La Cour mène l’enquête.
Nul besoin de graver noir sur blanc la mention “contrat de travail” pour s’y retrouver. En matière contractuelle, le juge dispose d’un super-pouvoir : la requalification. Lorsqu’elle se produit, elle peut entraîner des sanctions indemnitaires voire pénales. Encore faut-il avoir recours à un faisceau d’indices. Ainsi, parler de contrat de travail c’est réunir trois critères : une prestation de travail, une rémunération, un lien de subordination.
Dans notre cas, pas d’ambiguïtés concernant l’existence d’une prestation de travail et d’une rémunération. C’est sur le lien de subordination – pouvoir de contrôle, de direction et de sanction de l’employeur – que tout va se jouer.
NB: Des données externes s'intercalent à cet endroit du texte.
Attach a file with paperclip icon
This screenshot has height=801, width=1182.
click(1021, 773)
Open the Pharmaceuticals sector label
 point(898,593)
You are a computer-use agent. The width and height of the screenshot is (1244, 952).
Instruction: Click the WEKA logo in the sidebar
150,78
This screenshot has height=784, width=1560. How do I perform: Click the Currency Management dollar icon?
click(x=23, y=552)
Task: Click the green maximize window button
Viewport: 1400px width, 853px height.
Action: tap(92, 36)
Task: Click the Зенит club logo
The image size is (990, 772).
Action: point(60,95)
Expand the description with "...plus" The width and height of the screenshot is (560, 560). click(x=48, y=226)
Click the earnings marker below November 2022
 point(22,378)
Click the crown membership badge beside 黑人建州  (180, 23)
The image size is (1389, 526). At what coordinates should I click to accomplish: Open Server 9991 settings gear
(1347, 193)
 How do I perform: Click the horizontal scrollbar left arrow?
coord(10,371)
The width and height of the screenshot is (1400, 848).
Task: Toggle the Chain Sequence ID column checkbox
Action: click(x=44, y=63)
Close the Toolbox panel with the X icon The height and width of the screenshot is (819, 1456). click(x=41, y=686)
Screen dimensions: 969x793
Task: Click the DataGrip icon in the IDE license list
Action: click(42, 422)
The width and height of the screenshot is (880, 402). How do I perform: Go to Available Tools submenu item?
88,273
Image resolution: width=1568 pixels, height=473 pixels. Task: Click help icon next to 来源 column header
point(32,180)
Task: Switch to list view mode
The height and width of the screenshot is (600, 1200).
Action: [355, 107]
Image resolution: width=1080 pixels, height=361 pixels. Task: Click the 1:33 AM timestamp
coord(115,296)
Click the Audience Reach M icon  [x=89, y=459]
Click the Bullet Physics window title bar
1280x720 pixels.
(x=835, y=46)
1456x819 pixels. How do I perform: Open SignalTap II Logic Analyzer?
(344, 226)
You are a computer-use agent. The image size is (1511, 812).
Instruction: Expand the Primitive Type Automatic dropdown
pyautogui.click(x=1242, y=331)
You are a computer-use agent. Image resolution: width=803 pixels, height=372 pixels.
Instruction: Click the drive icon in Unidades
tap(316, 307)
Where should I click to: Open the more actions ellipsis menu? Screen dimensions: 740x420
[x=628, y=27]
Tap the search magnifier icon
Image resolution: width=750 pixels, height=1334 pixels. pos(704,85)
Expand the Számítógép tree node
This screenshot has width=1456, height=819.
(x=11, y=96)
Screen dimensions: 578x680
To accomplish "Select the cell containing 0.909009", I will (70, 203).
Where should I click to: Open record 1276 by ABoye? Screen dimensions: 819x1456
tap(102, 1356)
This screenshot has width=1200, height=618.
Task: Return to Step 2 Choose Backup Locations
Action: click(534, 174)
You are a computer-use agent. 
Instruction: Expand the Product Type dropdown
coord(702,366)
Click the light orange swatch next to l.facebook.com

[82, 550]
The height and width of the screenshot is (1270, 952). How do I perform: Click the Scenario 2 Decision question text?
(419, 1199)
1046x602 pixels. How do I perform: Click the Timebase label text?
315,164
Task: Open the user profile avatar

L’application utilisée par les coursiers géolocalise leur déplacement, décompte les kilomètres effectués et des sanctions sont prévues en cas de retard de livraison. Aucun doute : pour la Cour de cassation, ce lien est bel et bien caractérisé, quand bien même l’auto-entrepreneur est libre de déterminer ses horaires de travail et n’est lié par aucune clause de non-concurrence.
Voilà qui fait date.
La Cour opère un basculement inédit. Pour la première fois, elle reconnaît l’existence d’un contrat de travail liant un coursier à une plateforme numérique. L’élan donné par ce revirement ne s’arrêtera pas là ; une trentaine d’anciens coursiers obtiendront des indemnités liées à la requalification de leur contrat. Les entreprises visées ne peuvent désormais plus obtenir les avantages de la relation salariée (contrôle et pouvoir de direction) en évitant ses inconvénients (charges sociales et respect de la législation en cas de rupture contractuelle). On ne peut pas avoir le beurre et l’argent d’Uber !
Ce tournant aura des conséquences sur le terrain législatif et jurisprudentiel. En 2022, la plateforme Deliveroo passait à son tour sur le grill pour travail dissimulé. Cependant, la requalification n’est pas automatique et lorsqu’il s’agit de contrat, le diable se cache assurément dans les détails.
L’occasion de rappeler que ce système de salariat déguisé ne se limite pas qu’aux plateformes de livraisons, d’autres professions pouvant être concernées.